Voyez-vous, quelqu’un qui, en 2017, ne voit pas l’abîme qui vient, est à mes yeux irrécupérable. Et tel le cas de Macron, à ce point immergé dans l’idéologie de la machine, de la puissance matérielle, des droits de l’homme industriel à tout saloper, et pour tout dire du capitalisme débridé, qu’il ne rêve que d’une chose : encore plus. Encore plus loin, encore plus vite, toujours plus loin, toujours plus vite. Ne vous y trompez pas : son élection a son importance. Elle en aura dans le domaine clé de l’économie réelle, quand il s’agira de se partager les parts de marché comme on découpait jadis le territoire futur des colonies. Je vous le dis en toute certitude : Macron sera l’homme de la fuite en avant, car il l’est déjà.
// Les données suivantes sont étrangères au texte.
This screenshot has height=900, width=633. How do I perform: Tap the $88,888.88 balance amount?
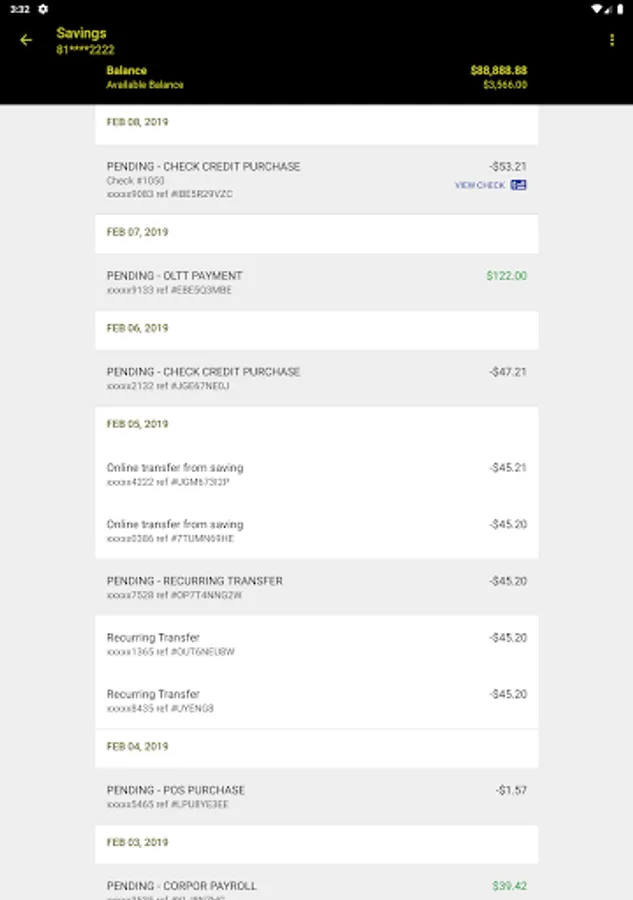pyautogui.click(x=498, y=70)
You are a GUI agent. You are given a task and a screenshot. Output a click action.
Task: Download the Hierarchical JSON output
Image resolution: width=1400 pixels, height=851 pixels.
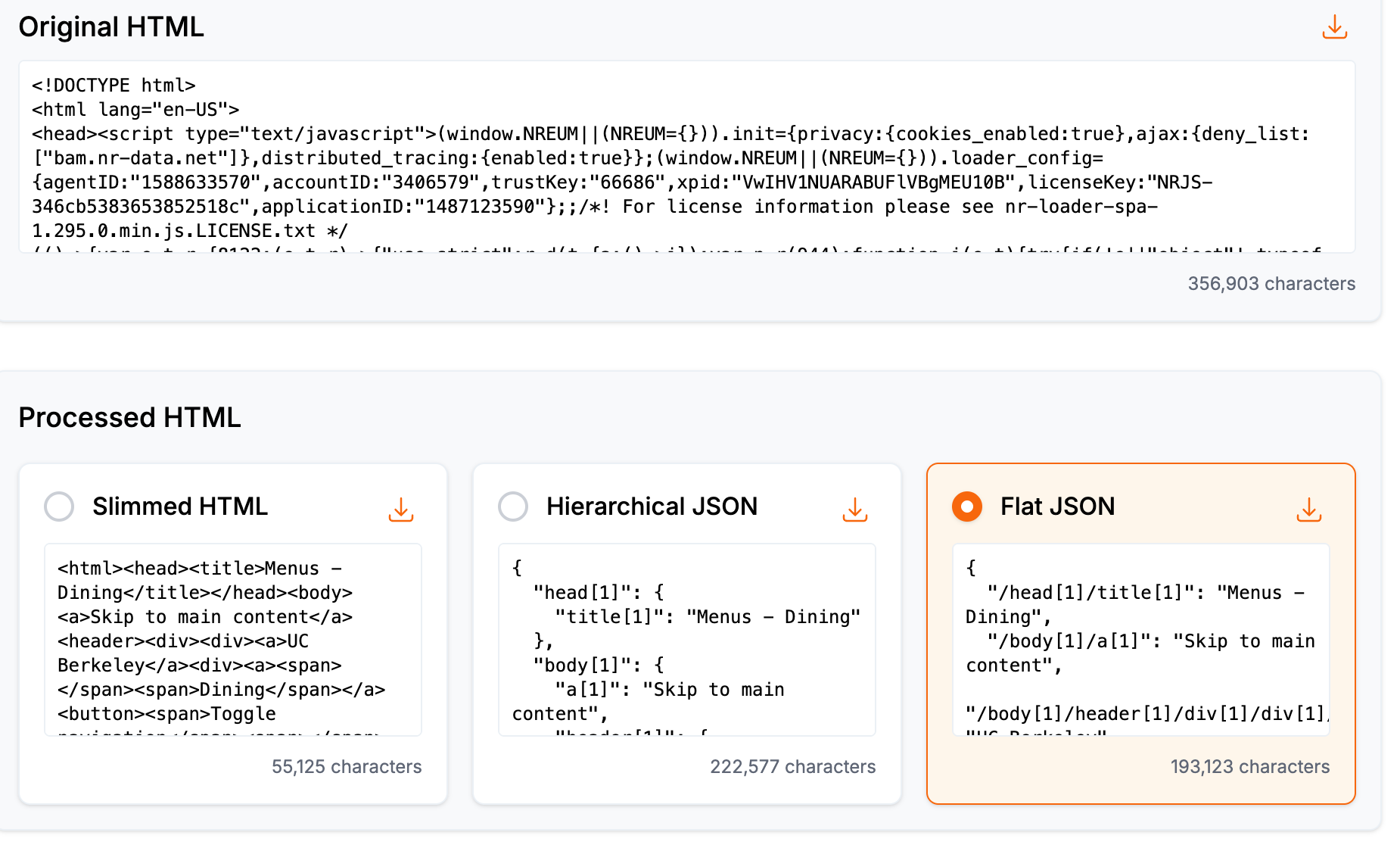pos(854,510)
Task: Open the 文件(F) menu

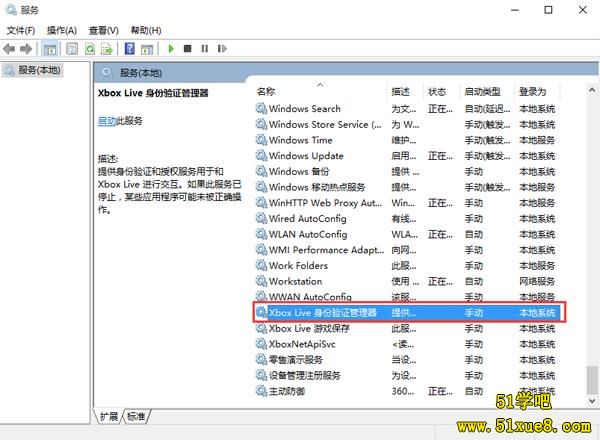Action: (x=21, y=30)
Je ne doute pas qu’il offrira des colifichets à ceux des supposés écologistes qui lui auront fait suffisamment de lèche. Ici, un poste de député, là des strapontins au Conseil économique, social et environnemental (CESE), ailleurs quelque poste ou fromage républicains. Et les heureux récipiendaires iront comme de juste vanter le fort engagement « écologiste » de leur maître, avant de pourfendre les sectaires et fondamentalistes de mon espèce. Je ne les plains pas, je les vomis.
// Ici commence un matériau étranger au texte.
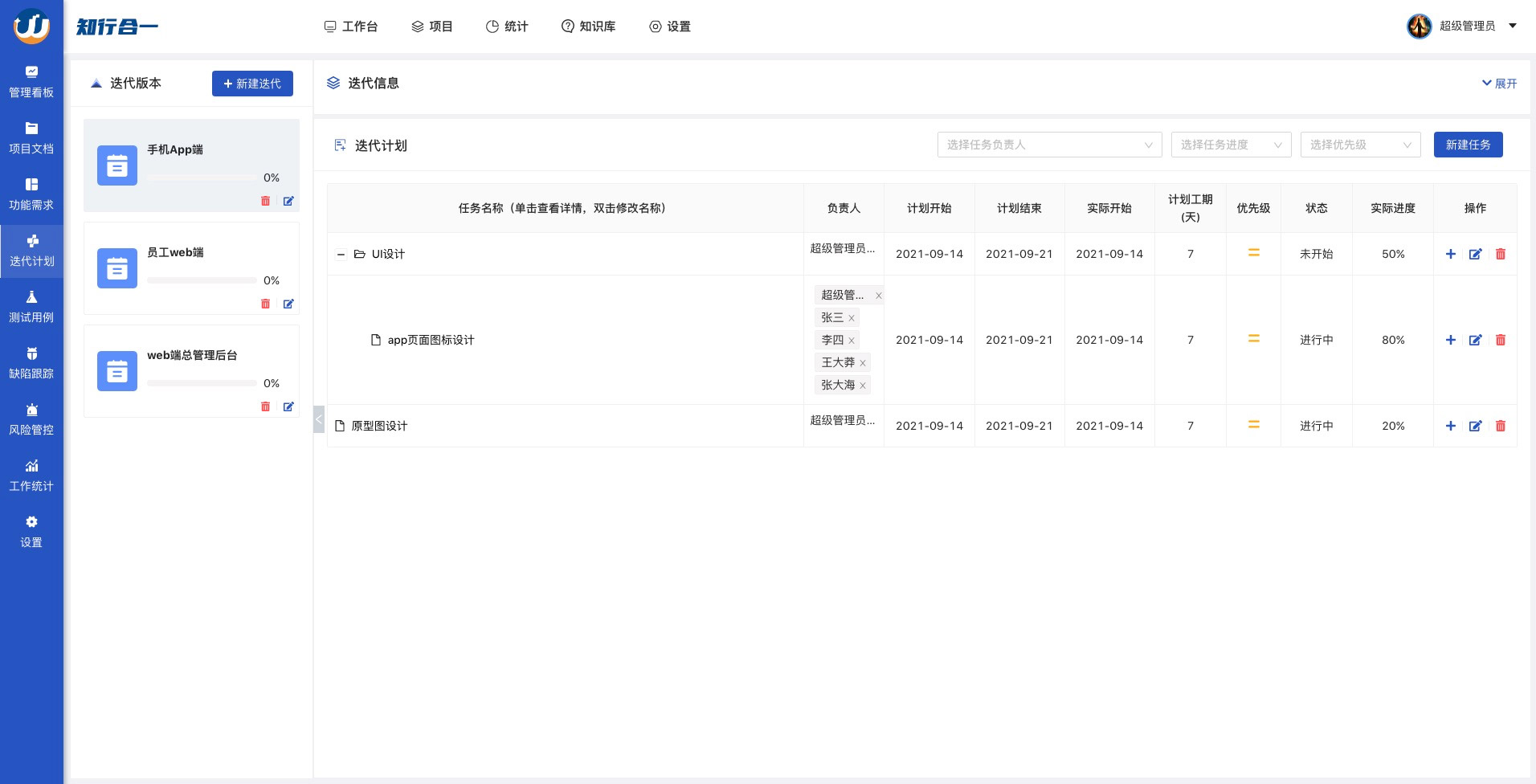
Task: Open the 选择任务负责人 dropdown
Action: tap(1048, 145)
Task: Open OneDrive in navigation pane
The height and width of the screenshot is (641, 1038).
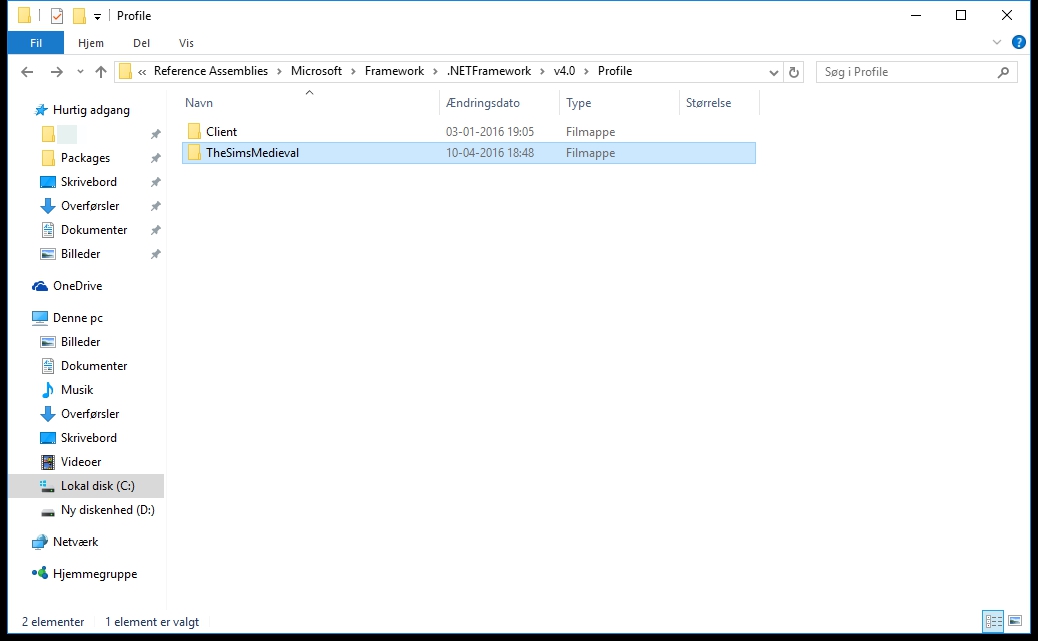Action: pos(77,286)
Moi, en ne votant pas pour ce sale type au second tour de la présidentielle, je savais ce que je faisais. Moi, je pensais au monde et à ses êtres. Moi,  je ne fantasmais pas un péril fasciste pour mieux cacher que je défends à mon profit un monde moribond, aussi dangereux que peuvent l’être certains blessés déchaînés. Moi, je suis un écologiste.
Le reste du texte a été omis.